Protein ubiquitination controls many intracellular processes, including protein turnover, cell cycle progression, transcriptional activation, and signal transduction. Protein ubiquitination is a highly regulated, dynamic process involving enzymes that add ubiquitin (ubiquitin conjugating enzymes) and enzymes that remove ubiquitin (deubiquitinating enzymes, DUBs) in order to balance the conjugating reaction. Removal of the ubiquitin modification (deubiquitination) is performed by 2 families of cysteine proteases, ubiquitin-specific proteases (USPs) and ubiquitin C-terminal hydrolases (UCHs). Whereas the UCH family comprises enzymes of about 25 Kd which preferentially cleave ubiquitin from small adducts such as peptides and amino acids, the USP family members are large proteins (800 to 2000AA residues) and liberate ubiquitin from target proteins. These families share two regions of similarity within a core domain. One region contains conserved asparagines residues and the catalytic cysteine (cysteine box) and the other, C-terminal, contains two conserved histidines residues, one of which is also implicated in the catalytic mechanism (histidine box). In addition, N-terminal to the core domain is a region of variable length (from 10 to 200-800 amino acids) which probably mediates the recognition of the different ubiquitinated target proteins. DUBs were first characterized in yeast and belong to families C12 (UCHs) and C19 (USPs) in MEROPS. In contrast to the UCH family, the USP family is highly diverse with more than 50 mammalian members. Due to the very large number of DUBs, it is often suggested that these deubiquitinating enzymes recognize distinct substrates and are therefore involved in specific cellular processes.
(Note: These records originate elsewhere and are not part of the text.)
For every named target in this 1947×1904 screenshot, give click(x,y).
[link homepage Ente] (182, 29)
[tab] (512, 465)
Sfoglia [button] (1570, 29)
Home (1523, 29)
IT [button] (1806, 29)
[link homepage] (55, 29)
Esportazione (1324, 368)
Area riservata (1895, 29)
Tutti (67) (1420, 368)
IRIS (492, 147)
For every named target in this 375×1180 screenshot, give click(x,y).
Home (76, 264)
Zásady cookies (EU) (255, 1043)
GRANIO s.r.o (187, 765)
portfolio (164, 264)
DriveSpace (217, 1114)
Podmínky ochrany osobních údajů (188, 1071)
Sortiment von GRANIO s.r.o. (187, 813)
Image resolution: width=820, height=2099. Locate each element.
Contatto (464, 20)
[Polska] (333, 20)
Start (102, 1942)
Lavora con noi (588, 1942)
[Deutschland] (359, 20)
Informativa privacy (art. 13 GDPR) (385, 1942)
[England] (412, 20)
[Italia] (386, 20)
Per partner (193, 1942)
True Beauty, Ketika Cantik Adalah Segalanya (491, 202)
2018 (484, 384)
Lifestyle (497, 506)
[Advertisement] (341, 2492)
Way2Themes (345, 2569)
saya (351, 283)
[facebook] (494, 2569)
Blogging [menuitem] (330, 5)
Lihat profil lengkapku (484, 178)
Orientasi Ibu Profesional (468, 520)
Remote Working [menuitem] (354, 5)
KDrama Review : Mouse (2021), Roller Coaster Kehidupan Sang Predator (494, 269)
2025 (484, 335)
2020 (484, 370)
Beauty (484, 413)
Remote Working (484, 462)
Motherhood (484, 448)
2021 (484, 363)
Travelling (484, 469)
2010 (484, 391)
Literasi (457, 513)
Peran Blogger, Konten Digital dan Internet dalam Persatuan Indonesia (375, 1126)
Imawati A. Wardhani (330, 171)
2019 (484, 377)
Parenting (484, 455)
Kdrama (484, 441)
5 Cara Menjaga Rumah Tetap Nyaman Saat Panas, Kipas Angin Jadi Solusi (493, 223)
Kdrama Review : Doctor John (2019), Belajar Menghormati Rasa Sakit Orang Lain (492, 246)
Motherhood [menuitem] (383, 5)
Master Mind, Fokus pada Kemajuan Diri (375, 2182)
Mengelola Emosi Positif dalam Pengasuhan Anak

Using PSI-Blast, Hidden Markov Model and SW tools, we have conducted specific genome-wide searches for new human members of the cysteine C12/C19 protease families leading to the identification of 11 new members. Therefore, with 68 members, this family represents the largest family of enzymes in the ubiquitin system as well as the largest family of cysteine proteases. In the mean time, an extended analysis of all predicted transcripts and their expression profiles was carried out, leading to the in silico characterization of all the 68 members. Here we discuss the primary structure-function relationships and biochemical properties of selected new members isolated during our search.